■ **Problem to work on**
Could you set down every entry exactly as it appears?

■ **Data in this exercise**
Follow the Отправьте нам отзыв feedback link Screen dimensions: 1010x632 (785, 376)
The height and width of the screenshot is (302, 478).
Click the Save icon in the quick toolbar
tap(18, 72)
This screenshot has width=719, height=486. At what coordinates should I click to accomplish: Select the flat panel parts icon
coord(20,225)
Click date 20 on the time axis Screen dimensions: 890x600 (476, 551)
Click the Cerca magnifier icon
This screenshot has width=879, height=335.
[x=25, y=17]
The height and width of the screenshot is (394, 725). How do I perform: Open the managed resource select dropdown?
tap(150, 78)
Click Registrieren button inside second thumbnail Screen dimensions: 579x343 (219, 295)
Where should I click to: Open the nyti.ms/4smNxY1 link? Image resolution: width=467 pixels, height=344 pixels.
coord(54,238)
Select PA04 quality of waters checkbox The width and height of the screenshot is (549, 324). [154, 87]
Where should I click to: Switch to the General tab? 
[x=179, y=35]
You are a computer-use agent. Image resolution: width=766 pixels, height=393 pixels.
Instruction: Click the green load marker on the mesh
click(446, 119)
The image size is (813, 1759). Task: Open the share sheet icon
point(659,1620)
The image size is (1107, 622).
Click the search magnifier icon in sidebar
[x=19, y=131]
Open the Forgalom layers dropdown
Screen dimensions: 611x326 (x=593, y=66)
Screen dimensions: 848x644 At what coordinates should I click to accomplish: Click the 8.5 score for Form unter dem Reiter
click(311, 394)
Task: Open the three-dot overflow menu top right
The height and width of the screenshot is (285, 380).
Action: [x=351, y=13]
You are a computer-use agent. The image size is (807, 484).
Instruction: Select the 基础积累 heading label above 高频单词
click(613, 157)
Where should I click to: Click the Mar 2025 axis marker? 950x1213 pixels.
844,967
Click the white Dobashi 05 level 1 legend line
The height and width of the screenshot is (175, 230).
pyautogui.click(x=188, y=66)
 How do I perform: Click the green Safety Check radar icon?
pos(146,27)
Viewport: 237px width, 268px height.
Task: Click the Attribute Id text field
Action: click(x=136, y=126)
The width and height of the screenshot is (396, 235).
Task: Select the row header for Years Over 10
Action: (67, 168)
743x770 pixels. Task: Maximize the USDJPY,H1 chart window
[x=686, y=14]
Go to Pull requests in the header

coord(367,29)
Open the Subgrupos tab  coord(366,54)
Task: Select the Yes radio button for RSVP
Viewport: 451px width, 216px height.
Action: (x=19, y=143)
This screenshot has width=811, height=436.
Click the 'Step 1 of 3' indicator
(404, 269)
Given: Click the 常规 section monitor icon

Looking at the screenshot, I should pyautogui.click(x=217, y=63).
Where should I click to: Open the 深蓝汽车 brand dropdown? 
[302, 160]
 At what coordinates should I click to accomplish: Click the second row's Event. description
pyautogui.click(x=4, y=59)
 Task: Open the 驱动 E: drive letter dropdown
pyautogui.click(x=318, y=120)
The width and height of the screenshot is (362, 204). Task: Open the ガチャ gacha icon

■ **Answer to this task**
Follow the Отправьте нам отзыв feedback link Screen dimensions: 1010x632 (785, 376)
The height and width of the screenshot is (302, 478).
Click the Save icon in the quick toolbar
tap(18, 72)
This screenshot has width=719, height=486. At what coordinates should I click to accomplish: Select the flat panel parts icon
coord(20,225)
Click date 20 on the time axis Screen dimensions: 890x600 (476, 551)
Click the Cerca magnifier icon
This screenshot has width=879, height=335.
[x=25, y=17]
The height and width of the screenshot is (394, 725). How do I perform: Open the managed resource select dropdown?
tap(150, 78)
Click Registrieren button inside second thumbnail Screen dimensions: 579x343 (219, 295)
Where should I click to: Open the nyti.ms/4smNxY1 link? Image resolution: width=467 pixels, height=344 pixels.
coord(54,238)
Select PA04 quality of waters checkbox The width and height of the screenshot is (549, 324). [154, 87]
Where should I click to: Switch to the General tab? 
[x=179, y=35]
You are a computer-use agent. Image resolution: width=766 pixels, height=393 pixels.
Instruction: Click the green load marker on the mesh
click(446, 119)
The image size is (813, 1759). Task: Open the share sheet icon
point(659,1620)
The image size is (1107, 622).
Click the search magnifier icon in sidebar
[x=19, y=131]
Open the Forgalom layers dropdown
Screen dimensions: 611x326 (x=593, y=66)
Screen dimensions: 848x644 At what coordinates should I click to accomplish: Click the 8.5 score for Form unter dem Reiter
click(311, 394)
Task: Open the three-dot overflow menu top right
The height and width of the screenshot is (285, 380).
Action: [x=351, y=13]
You are a computer-use agent. The image size is (807, 484).
Instruction: Select the 基础积累 heading label above 高频单词
click(613, 157)
Where should I click to: Click the Mar 2025 axis marker? 950x1213 pixels.
844,967
Click the white Dobashi 05 level 1 legend line
The height and width of the screenshot is (175, 230).
pyautogui.click(x=188, y=66)
 How do I perform: Click the green Safety Check radar icon?
pos(146,27)
Viewport: 237px width, 268px height.
Task: Click the Attribute Id text field
Action: click(x=136, y=126)
The width and height of the screenshot is (396, 235).
Task: Select the row header for Years Over 10
Action: (67, 168)
743x770 pixels. Task: Maximize the USDJPY,H1 chart window
[x=686, y=14]
Go to Pull requests in the header

coord(367,29)
Open the Subgrupos tab  coord(366,54)
Task: Select the Yes radio button for RSVP
Viewport: 451px width, 216px height.
Action: (x=19, y=143)
This screenshot has width=811, height=436.
Click the 'Step 1 of 3' indicator
(404, 269)
Given: Click the 常规 section monitor icon

Looking at the screenshot, I should pyautogui.click(x=217, y=63).
Where should I click to: Open the 深蓝汽车 brand dropdown? 
[302, 160]
 At what coordinates should I click to accomplish: Click the second row's Event. description
pyautogui.click(x=4, y=59)
 Task: Open the 驱动 E: drive letter dropdown
pyautogui.click(x=318, y=120)
The width and height of the screenshot is (362, 204). Task: Open the ガチャ gacha icon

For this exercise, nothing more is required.